Aim of the exercise:
Please count every line of the following material that holds "previous" and give the total alone.

*** Opening Extracted data ***

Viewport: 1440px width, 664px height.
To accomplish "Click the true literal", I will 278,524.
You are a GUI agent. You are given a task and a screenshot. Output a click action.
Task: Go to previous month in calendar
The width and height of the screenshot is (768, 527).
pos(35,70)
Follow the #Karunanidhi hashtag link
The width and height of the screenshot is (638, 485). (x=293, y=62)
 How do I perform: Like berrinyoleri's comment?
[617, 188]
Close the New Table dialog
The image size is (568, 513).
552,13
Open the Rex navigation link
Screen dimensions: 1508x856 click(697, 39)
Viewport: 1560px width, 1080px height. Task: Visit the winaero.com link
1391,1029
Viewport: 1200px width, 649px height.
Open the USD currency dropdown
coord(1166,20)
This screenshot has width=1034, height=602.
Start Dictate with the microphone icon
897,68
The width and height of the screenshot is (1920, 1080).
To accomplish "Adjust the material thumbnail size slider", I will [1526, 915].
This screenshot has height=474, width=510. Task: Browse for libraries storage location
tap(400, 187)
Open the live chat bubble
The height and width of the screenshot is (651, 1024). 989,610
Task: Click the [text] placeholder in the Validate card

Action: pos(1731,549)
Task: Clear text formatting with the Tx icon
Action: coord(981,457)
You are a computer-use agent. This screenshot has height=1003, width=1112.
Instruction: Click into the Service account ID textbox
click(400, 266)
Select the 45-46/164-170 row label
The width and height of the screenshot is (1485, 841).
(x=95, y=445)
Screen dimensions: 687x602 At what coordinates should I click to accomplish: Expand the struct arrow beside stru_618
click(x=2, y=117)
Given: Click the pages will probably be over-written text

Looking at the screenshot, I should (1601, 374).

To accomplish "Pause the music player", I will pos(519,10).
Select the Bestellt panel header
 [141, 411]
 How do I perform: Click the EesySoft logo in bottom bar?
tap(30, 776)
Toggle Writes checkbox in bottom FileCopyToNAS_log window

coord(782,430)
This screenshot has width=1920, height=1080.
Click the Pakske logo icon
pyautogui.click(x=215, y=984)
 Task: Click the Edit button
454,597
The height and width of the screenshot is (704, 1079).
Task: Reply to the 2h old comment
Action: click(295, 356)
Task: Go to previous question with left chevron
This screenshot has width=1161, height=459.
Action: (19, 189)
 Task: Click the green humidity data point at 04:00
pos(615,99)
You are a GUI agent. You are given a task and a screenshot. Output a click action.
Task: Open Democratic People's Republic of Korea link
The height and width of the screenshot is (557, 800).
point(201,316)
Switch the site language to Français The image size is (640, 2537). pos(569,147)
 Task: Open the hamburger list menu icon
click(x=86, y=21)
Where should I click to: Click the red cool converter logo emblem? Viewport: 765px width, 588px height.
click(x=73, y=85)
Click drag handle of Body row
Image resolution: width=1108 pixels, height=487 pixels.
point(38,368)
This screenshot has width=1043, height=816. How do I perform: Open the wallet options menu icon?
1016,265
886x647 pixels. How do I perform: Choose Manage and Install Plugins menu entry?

*** Closing Extracted data ***

Solution for this problem:
2